*** Opening RECORDS SUPPLIED ***

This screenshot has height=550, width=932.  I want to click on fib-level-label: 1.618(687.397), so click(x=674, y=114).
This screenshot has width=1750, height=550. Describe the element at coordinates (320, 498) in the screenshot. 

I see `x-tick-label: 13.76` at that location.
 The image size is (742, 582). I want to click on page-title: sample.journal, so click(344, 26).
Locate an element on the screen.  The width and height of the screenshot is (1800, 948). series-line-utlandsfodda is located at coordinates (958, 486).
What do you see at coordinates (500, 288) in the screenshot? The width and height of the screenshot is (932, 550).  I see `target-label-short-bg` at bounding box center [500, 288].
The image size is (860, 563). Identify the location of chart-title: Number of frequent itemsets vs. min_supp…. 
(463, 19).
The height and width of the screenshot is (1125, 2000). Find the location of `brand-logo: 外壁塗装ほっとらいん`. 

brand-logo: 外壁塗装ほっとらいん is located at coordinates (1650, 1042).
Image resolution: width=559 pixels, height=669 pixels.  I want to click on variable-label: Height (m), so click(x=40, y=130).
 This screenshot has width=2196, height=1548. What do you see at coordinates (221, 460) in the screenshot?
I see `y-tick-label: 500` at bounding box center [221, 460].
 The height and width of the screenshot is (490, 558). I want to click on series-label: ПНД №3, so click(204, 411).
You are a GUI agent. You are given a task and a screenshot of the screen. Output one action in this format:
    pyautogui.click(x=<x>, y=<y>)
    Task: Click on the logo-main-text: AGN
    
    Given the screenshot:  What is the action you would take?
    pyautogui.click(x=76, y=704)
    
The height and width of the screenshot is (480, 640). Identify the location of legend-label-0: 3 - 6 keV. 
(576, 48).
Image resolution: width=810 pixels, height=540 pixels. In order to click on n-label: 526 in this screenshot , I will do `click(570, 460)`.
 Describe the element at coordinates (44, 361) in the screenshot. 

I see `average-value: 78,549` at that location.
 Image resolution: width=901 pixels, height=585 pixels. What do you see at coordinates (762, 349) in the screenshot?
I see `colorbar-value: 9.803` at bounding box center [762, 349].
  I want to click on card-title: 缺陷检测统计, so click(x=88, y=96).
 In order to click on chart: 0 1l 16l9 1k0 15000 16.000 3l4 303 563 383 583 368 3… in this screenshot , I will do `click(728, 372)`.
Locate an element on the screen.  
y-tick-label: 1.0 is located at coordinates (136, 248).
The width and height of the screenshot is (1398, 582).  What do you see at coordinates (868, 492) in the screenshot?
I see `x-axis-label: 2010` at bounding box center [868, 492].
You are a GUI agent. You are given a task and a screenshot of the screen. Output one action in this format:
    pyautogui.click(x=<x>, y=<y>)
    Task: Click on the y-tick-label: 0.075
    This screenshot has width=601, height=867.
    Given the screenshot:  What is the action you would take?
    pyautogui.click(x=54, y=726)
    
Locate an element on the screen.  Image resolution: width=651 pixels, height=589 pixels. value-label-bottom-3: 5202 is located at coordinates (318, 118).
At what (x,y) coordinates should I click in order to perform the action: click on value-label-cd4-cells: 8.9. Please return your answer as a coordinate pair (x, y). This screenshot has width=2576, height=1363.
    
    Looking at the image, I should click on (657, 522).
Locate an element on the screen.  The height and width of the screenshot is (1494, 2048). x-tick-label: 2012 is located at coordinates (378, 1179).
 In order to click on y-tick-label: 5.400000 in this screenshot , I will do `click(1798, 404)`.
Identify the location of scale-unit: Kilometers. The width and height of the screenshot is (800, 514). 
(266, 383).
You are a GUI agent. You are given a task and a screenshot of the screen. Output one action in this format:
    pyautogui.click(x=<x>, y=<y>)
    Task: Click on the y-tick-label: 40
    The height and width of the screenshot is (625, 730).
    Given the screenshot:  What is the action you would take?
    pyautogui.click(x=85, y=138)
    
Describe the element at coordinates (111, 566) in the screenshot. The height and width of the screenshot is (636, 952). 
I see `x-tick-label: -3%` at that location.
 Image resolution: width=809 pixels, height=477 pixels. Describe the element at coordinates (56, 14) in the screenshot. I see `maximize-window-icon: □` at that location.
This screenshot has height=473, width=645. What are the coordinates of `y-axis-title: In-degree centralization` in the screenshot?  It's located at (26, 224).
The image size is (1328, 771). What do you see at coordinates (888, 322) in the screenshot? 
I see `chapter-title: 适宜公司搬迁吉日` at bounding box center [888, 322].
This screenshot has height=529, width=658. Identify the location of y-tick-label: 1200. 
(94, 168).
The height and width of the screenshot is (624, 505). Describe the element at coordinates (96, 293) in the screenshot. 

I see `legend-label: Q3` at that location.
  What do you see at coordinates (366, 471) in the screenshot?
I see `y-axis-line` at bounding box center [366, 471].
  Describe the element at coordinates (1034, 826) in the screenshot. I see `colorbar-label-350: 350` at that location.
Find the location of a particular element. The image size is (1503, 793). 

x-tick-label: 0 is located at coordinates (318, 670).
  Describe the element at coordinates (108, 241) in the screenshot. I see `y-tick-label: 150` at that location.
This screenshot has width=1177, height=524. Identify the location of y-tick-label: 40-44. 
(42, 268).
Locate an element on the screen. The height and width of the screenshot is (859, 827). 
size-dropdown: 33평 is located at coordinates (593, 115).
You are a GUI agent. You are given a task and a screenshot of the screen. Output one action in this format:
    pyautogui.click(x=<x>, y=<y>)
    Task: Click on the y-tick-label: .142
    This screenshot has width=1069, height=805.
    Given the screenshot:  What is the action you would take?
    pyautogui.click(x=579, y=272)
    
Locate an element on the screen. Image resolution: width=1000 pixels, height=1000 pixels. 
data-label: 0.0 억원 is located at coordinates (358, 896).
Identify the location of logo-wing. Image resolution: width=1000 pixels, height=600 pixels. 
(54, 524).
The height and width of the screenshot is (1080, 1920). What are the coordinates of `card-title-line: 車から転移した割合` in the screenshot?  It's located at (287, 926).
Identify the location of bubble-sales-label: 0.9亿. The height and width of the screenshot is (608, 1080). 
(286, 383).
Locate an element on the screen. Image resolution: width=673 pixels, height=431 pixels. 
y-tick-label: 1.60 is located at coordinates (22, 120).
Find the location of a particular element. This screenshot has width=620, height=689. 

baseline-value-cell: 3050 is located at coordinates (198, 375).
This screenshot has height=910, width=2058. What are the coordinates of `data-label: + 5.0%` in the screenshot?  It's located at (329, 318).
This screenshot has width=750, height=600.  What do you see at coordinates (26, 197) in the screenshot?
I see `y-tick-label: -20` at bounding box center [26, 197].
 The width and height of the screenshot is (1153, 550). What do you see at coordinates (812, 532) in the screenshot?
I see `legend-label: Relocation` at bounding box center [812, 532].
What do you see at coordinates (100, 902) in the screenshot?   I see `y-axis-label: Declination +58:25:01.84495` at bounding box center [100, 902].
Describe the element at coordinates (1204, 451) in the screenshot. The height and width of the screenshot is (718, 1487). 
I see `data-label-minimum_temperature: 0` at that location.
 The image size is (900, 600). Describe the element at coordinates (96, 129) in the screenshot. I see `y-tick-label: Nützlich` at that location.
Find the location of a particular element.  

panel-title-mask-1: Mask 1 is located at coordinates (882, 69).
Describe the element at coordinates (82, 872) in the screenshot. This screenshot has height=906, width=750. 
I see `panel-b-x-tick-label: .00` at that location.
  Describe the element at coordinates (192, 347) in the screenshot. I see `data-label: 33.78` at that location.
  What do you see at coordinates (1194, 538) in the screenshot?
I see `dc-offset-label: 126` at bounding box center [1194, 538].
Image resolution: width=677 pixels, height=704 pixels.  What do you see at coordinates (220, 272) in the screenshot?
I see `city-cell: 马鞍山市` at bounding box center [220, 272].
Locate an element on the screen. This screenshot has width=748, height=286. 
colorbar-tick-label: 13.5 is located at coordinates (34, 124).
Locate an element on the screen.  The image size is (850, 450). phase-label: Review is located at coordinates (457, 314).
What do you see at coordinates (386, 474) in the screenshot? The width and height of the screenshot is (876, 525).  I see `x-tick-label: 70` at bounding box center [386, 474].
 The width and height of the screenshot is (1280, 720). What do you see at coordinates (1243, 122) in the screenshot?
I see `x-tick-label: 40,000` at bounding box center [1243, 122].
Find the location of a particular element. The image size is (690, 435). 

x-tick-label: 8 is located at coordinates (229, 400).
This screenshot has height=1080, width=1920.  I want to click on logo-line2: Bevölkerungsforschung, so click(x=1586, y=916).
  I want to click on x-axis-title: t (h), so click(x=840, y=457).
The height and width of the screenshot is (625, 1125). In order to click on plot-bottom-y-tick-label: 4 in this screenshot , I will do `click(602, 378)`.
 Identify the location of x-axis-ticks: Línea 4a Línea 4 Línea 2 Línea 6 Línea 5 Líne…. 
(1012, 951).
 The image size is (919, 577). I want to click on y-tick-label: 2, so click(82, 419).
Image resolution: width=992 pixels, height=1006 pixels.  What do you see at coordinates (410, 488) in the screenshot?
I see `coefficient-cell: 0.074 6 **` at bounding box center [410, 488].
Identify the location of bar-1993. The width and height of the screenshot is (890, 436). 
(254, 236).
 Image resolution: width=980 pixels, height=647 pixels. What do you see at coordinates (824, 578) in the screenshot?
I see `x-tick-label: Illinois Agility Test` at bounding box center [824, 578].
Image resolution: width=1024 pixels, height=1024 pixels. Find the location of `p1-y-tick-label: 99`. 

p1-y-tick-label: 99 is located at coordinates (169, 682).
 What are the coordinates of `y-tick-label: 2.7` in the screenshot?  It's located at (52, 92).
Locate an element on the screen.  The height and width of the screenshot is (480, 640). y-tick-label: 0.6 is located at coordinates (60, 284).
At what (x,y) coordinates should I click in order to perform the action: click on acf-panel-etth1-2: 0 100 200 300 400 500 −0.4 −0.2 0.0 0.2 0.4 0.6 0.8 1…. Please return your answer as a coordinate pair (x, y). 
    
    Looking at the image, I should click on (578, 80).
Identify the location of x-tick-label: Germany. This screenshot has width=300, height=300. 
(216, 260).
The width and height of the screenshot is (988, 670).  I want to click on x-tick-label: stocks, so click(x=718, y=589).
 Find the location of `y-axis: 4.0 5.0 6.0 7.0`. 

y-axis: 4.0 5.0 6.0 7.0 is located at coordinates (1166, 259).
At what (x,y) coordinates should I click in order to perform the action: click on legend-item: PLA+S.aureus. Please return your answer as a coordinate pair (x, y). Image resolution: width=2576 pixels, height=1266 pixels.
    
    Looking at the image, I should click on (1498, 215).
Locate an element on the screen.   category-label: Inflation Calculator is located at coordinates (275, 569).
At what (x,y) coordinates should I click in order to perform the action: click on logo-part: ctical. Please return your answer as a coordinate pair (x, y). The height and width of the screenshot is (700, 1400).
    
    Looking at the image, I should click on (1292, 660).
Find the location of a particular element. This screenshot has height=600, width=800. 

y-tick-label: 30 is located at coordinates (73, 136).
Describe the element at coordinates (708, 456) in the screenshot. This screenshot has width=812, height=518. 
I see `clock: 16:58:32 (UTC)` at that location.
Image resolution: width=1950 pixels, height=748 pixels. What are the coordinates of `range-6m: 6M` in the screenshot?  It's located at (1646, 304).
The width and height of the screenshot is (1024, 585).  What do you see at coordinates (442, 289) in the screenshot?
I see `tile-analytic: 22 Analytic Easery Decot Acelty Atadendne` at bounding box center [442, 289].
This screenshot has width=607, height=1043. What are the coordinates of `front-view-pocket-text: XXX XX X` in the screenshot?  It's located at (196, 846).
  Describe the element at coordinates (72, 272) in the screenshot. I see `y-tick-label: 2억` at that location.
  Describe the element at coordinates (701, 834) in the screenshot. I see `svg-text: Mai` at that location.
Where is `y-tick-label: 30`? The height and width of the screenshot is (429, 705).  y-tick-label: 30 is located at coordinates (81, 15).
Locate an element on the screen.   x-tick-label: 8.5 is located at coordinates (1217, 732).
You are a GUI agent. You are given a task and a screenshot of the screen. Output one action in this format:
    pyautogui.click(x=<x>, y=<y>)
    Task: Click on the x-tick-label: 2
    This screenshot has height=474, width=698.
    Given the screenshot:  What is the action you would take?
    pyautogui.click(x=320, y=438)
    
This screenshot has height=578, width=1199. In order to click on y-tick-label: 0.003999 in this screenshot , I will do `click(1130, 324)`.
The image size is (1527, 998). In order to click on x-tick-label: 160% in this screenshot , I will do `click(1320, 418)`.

*** Closing RECORDS SUPPLIED ***

#### THE PROBLEM
Rewrite the part of the listing from the line containing "This screenshot has width=1750, height=550." through the line containing "I want to click on card-title: 缺陷检测统计, so", both included, as a numbered list with the blank lines omitted.

#### TASK RESPONSE
1. This screenshot has width=1750, height=550. Describe the element at coordinates (320, 498) in the screenshot. 
2. I see `x-tick-label: 13.76` at that location.
3.  The image size is (742, 582). I want to click on page-title: sample.journal, so click(344, 26).
4. Locate an element on the screen.  The width and height of the screenshot is (1800, 948). series-line-utlandsfodda is located at coordinates (958, 486).
5. What do you see at coordinates (500, 288) in the screenshot? The width and height of the screenshot is (932, 550).  I see `target-label-short-bg` at bounding box center [500, 288].
6. The image size is (860, 563). Identify the location of chart-title: Number of frequent itemsets vs. min_supp…. 
7. (463, 19).
8. The height and width of the screenshot is (1125, 2000). Find the location of `brand-logo: 外壁塗装ほっとらいん`. 
9. brand-logo: 外壁塗装ほっとらいん is located at coordinates (1650, 1042).
10. Image resolution: width=559 pixels, height=669 pixels.  I want to click on variable-label: Height (m), so click(x=40, y=130).
11.  This screenshot has width=2196, height=1548. What do you see at coordinates (221, 460) in the screenshot?
12. I see `y-tick-label: 500` at bounding box center [221, 460].
13.  The height and width of the screenshot is (490, 558). I want to click on series-label: ПНД №3, so click(204, 411).
14. You are a GUI agent. You are given a task and a screenshot of the screen. Output one action in this format:
15.     pyautogui.click(x=<x>, y=<y>)
16.     Task: Click on the logo-main-text: AGN
17.     Given the screenshot:  What is the action you would take?
18.     pyautogui.click(x=76, y=704)
19. The height and width of the screenshot is (480, 640). Identify the location of legend-label-0: 3 - 6 keV. 
20. (576, 48).
21. Image resolution: width=810 pixels, height=540 pixels. In order to click on n-label: 526 in this screenshot , I will do `click(570, 460)`.
22.  Describe the element at coordinates (44, 361) in the screenshot. 
23. I see `average-value: 78,549` at that location.
24.  Image resolution: width=901 pixels, height=585 pixels. What do you see at coordinates (762, 349) in the screenshot?
25. I see `colorbar-value: 9.803` at bounding box center [762, 349].
26.   I want to click on card-title: 缺陷检测统计, so click(x=88, y=96).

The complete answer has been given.